After four years, part of the 6-mile long bypass opened around 5 a.m. Thursday, just in time for the morning commute.
It is slated to relieve congestion from Highway 401 in one of the fastest growing parts of Wake County, however, the north end isn't complete, so only 2 of the 4 lanes are open. It is expected to fully open in the next two weeks.
The road includes several "super street" intersections that require drivers wanting to turn left to actually turn right and make a u-turn.
Click for video on how a super street intersection works
The opening comes in the wake of a recent controversy between the state Department of Transportation and the Town of Roseville.
Following a report from the ABC11 I-Team about the lack of a traffic signal on part of the new bypass - and push back from the town's mayor - the DOT revealed last Friday that it would install a traffic light at an intersection where a stop sign was originally installed.

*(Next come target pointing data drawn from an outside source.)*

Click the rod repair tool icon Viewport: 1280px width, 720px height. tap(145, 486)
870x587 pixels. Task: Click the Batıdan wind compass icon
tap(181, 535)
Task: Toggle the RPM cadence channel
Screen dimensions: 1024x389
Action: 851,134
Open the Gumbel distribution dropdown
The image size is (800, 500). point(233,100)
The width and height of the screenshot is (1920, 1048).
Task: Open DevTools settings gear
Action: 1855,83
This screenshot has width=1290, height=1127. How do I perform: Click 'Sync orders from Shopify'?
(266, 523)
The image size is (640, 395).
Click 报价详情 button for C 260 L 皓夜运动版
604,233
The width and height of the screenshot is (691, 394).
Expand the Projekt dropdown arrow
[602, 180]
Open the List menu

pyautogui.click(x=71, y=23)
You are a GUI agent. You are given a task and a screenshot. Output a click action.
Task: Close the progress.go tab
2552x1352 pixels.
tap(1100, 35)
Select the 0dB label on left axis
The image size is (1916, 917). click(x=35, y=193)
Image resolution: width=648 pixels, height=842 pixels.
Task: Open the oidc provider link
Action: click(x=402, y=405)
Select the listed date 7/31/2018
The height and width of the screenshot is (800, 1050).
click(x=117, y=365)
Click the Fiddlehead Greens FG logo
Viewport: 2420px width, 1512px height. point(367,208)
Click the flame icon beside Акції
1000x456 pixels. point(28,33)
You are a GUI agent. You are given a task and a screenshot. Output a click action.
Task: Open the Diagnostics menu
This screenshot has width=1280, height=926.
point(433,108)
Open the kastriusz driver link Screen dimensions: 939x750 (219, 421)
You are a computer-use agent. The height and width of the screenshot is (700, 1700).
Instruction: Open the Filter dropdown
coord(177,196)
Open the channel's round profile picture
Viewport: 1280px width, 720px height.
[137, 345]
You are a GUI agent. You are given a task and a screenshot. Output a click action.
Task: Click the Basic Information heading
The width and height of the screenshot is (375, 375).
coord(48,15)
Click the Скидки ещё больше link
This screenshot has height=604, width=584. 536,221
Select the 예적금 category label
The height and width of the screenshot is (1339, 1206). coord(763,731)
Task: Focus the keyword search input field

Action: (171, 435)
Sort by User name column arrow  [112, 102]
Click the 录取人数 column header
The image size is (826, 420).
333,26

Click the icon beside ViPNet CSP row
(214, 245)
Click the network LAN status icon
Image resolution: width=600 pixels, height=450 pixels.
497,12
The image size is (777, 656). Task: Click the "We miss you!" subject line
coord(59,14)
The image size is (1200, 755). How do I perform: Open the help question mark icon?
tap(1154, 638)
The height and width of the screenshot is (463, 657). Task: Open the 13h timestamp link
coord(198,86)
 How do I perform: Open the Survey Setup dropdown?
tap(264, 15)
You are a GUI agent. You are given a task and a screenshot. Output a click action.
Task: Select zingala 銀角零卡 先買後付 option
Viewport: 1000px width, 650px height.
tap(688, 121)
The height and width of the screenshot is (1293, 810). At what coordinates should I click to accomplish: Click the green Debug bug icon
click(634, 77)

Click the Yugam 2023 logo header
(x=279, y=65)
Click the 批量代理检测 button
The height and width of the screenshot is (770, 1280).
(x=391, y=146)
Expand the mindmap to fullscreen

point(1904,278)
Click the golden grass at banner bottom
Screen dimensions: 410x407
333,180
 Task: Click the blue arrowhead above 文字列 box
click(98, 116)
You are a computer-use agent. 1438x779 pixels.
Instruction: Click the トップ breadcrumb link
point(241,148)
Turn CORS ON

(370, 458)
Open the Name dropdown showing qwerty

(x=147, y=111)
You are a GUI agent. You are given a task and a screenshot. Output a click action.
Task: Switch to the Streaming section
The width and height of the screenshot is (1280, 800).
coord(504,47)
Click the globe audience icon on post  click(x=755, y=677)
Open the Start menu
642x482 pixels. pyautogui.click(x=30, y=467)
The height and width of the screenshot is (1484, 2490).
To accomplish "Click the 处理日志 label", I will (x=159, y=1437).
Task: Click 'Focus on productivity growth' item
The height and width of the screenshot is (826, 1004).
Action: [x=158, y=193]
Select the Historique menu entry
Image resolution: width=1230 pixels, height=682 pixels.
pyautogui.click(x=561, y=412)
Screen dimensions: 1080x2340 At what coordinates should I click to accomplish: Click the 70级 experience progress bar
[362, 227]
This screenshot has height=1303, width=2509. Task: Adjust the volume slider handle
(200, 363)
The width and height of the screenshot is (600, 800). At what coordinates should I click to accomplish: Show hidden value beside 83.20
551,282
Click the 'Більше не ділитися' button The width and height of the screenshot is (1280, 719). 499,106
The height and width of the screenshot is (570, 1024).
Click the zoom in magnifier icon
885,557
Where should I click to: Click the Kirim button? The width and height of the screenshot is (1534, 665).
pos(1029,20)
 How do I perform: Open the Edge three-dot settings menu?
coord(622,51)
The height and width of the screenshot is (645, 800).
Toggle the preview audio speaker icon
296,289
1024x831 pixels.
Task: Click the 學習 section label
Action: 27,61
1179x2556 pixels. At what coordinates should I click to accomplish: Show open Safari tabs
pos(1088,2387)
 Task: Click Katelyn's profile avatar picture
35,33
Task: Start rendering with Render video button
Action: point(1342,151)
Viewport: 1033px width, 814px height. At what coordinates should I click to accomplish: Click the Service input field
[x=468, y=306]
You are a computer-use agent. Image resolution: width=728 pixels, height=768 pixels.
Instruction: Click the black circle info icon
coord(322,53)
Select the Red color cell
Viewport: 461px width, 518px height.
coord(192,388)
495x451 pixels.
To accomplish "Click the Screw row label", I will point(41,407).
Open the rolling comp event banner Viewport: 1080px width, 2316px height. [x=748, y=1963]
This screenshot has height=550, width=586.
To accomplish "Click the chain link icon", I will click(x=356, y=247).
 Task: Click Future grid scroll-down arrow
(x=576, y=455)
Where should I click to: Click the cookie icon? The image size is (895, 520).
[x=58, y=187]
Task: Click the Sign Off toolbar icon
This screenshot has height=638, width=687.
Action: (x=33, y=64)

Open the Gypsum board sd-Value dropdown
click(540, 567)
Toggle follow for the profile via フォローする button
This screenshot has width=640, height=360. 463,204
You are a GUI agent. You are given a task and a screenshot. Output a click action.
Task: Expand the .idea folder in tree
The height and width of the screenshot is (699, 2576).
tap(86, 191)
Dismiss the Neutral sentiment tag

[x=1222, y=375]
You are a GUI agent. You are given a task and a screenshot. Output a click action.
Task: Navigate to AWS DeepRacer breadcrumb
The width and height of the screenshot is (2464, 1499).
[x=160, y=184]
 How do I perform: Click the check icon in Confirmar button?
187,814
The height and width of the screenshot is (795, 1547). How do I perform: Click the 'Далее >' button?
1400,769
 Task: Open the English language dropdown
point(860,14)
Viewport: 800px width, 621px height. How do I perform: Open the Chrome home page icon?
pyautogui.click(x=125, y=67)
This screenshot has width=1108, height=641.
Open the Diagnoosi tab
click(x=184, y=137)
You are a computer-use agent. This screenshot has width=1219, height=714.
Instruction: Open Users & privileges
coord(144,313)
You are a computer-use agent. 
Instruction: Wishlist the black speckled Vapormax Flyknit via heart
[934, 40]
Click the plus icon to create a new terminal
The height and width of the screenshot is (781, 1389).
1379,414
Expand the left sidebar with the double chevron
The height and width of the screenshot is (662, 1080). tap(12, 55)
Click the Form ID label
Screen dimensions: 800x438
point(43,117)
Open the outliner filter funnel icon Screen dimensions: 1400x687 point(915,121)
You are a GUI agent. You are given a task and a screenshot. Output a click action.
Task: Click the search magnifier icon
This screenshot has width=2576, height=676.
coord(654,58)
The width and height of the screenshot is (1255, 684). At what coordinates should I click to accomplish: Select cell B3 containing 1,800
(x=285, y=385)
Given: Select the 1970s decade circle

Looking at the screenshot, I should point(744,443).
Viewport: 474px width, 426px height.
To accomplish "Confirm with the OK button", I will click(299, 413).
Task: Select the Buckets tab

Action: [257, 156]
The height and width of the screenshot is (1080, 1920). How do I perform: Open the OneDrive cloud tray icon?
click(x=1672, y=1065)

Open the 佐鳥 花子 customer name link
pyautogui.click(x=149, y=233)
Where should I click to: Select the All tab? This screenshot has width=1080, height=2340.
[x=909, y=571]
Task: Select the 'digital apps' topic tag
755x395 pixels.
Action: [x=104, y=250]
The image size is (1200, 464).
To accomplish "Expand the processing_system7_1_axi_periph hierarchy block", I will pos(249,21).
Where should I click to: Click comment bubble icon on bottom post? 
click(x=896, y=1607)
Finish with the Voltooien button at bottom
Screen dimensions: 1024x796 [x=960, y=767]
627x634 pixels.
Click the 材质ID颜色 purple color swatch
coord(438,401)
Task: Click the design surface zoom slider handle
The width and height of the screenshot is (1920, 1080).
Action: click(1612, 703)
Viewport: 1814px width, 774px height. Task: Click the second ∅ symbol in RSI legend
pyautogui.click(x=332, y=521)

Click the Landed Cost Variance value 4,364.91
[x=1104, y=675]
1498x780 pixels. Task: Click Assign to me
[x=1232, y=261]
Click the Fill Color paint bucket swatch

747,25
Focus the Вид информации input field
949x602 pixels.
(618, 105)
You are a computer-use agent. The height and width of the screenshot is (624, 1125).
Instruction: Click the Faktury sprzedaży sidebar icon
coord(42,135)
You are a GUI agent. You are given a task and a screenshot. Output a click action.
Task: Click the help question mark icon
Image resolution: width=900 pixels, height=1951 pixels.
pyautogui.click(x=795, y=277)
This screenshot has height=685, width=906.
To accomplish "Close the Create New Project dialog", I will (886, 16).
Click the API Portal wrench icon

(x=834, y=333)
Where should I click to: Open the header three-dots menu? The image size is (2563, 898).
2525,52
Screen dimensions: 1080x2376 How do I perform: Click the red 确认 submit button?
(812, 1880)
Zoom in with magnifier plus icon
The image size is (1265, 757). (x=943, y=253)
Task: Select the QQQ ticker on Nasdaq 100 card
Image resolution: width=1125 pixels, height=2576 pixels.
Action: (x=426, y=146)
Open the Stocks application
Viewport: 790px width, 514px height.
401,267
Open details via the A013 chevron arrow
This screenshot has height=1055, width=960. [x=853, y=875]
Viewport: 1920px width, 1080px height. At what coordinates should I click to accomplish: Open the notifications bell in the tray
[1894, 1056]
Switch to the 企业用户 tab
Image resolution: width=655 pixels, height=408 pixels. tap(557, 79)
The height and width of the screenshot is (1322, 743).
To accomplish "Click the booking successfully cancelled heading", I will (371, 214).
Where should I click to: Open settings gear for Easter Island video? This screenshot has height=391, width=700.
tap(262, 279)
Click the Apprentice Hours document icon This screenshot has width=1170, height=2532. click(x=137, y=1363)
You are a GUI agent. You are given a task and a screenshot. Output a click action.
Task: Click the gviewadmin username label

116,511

"They've been caught with their pants down," Rolesville Mayor Frank Eagles said Thursday. "They're trying to cover their butt. We were promised full signalization. That's a signal light at corner, turn, point; and all of a sudden, I see these guys putting up a stop sign!"
The stop sign is at the end of East Young Street where the road meets the new U.S. Highway 401 Bypass.
Click here to read our previous story.
Because of the way the intersection is laid out, drivers are forced to make a right turn toward Raleigh. If they want to cross the bypass, they maneuver along the so-called 'superstreet' and make a U-turn a few hundred feet down. The design is supposed to assist traffic flow, and improve vehicular safety.
Eagles said most drivers who use the road in the mornings will keep straight, though, and head into Raleigh. And with a stop sign in their way, Eagles sees a commuting nightmare in the making.
"Does it make common sense that you've got signals everywhere else except the main exit out of Rolesville? I see it as a safety issue," said Eagles. "If it wasn't, there wouldn't be the urgency. We could just say, 'Alright, we'll get it put in when the bypass is actually completed.'"
Eagles said first responders in town (fire, police, EMS) have been equipped with a "pre-emp" device that will allow them to change the lights, as needed, with the click of a button. So, if they have to rush onto the bypass, they can change the through lights to red and enter the bypass safely and quickly. In theory, anyway.
"How does it work when you've got a stop sign," asked Eagles.
A spokesperson for the DOT originally said they would only change the stop sign to a stop light in an emergency situation and that this didn't qualify, however, said on Friday that they were taking immediate action after Eagles brought it to their attention. The light should be installed within the next few months.